Protokoll der Sitzung vom 12.09.2012

2020 greift die Schuldenbreme. Wir werden bis dahin durch einen konsequenten, aber verantwortli

chen Konsolidierungspfad die Neuverschuldung auf null bringen. Wir treten auch dafür ein, dass die Schuldenbremse in die Landesverfassung kommt. Aber es bleibt dabei: Wir werden das nur mitmachen, wenn gleichzeitig sichergestellt wird, dass die Kreditaufnahme wirklich gebremst und nicht einfach auf die Kommunen verschoben wird. Auch das bleibt Politik dieser Landesregierung.

(Beifall von der SPD und den GRÜNEN – Vereinzelt Beifall von den PIRATEN)

Ehrliche und wirklich nachhaltige Konsolidierung – das Gegenteil von „rechte Tasche, linke Tasche“ oder „Verschieben auf andere politische Ebenen“ – gelingt allerdings nicht nur durch Kürzen auf der Ausgabenseite. Ein hochentwickeltes Land kann sein Niveau ohne Investitionen in die Zukunft nicht halten. Deshalb bleiben wir dabei: Dauerhaft konsolidierte Landesfinanzen setzen einen Dreiklang voraus, den Dreiklang aus Zukunftsinvestitionen, aus gezieltem Sparen und natürlich aus angemessenen Einnahmen.

In diesem Dreiklang ist das Sparen ein wesentlicher Bestandteil. Wir werden darum Jahr für Jahr aufwachsend bis 2017 dauerhaft 1 Milliarde € jährlich strukturell einsparen. Das Effizienzteam wird die Landesregierung weiter darin unterstützen, dieses Ziel zu erreichen. In einem ersten Schritt wurde bereits ein Einsparpotenzial von rund 150 Millionen € für den Haushalt 2013 identifiziert. Auch erste Einsparungen aus organisationsübergreifenden Untersuchungen sind vorbereitet. Sie konnten diese Woche lesen, dass die Oberfinanzdirektionen Rheinland und Westfalen zusammengelegt werden und dass auch hieraus Einsparpotenziale erwachsen.

Daten zu Elementen und Textpositionen:
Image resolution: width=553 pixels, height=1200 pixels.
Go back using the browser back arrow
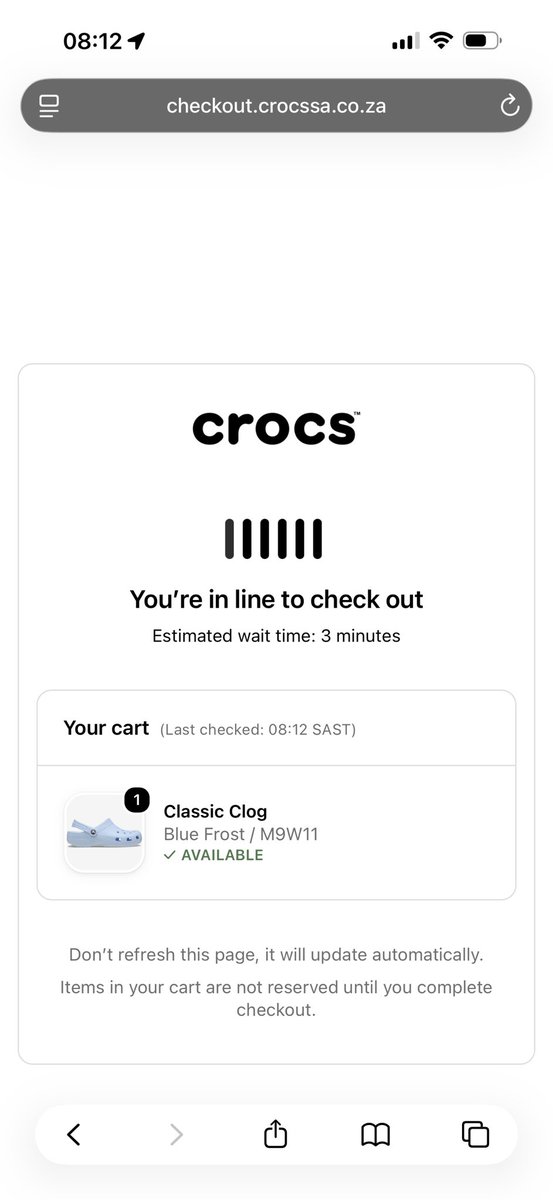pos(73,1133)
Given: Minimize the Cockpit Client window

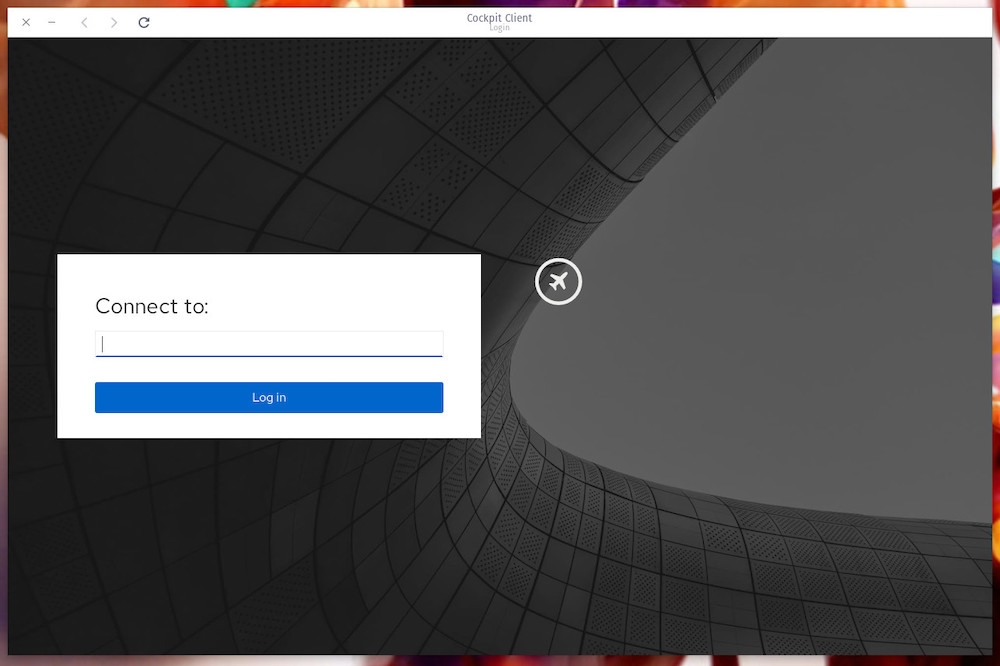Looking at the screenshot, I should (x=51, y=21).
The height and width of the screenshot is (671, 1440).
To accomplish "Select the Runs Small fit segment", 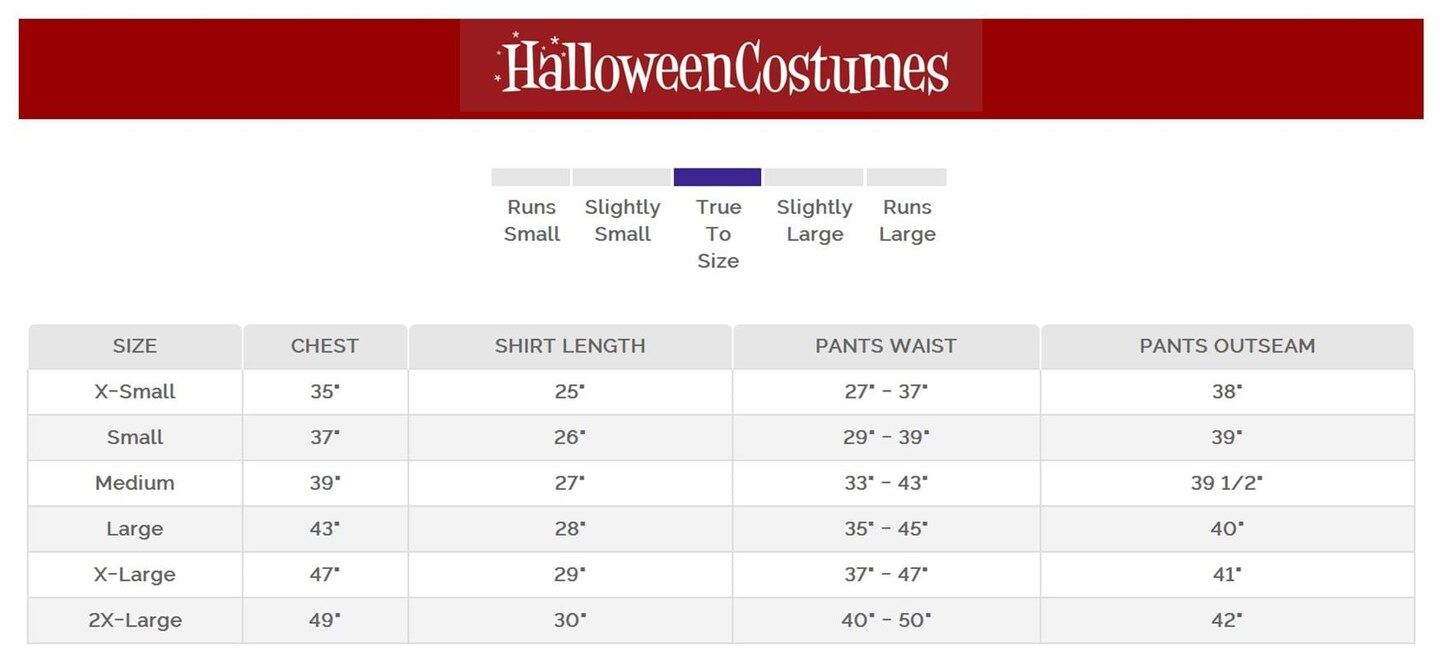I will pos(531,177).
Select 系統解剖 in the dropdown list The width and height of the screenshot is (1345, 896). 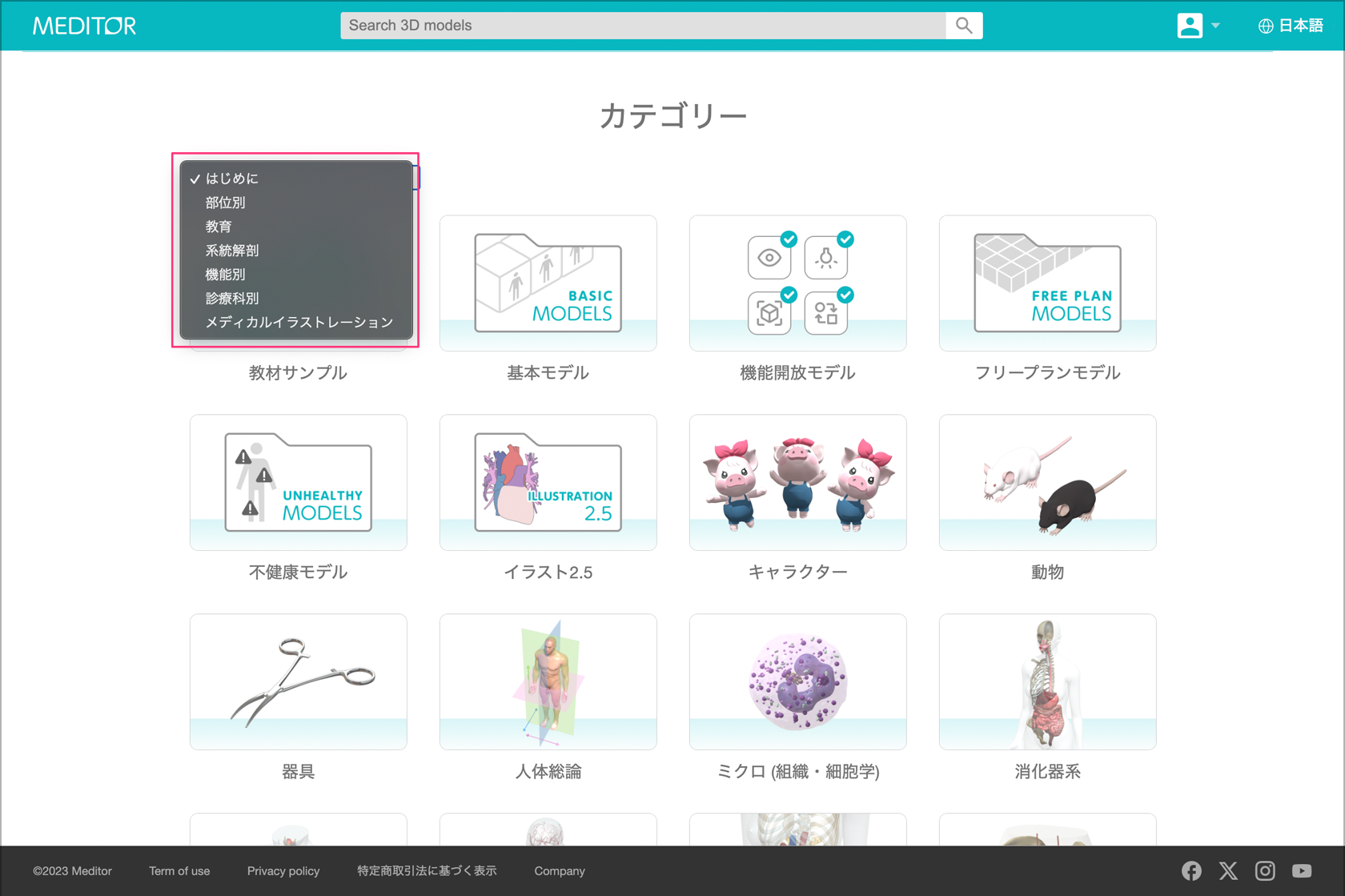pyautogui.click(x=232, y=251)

■ Aufgabenstellung
Welcher Abschnitt des Protokolls oben reicht von „Ehrliche und wirklich“ bis hinunter zu „aus angemessenen Einnahmen.“? Gib ihn wortgetreu wieder.

■ Vollständige Antwort
Ehrliche und wirklich nachhaltige Konsolidierung – das Gegenteil von „rechte Tasche, linke Tasche“ oder „Verschieben auf andere politische Ebenen“ – gelingt allerdings nicht nur durch Kürzen auf der Ausgabenseite. Ein hochentwickeltes Land kann sein Niveau ohne Investitionen in die Zukunft nicht halten. Deshalb bleiben wir dabei: Dauerhaft konsolidierte Landesfinanzen setzen einen Dreiklang voraus, den Dreiklang aus Zukunftsinvestitionen, aus gezieltem Sparen und natürlich aus angemessenen Einnahmen.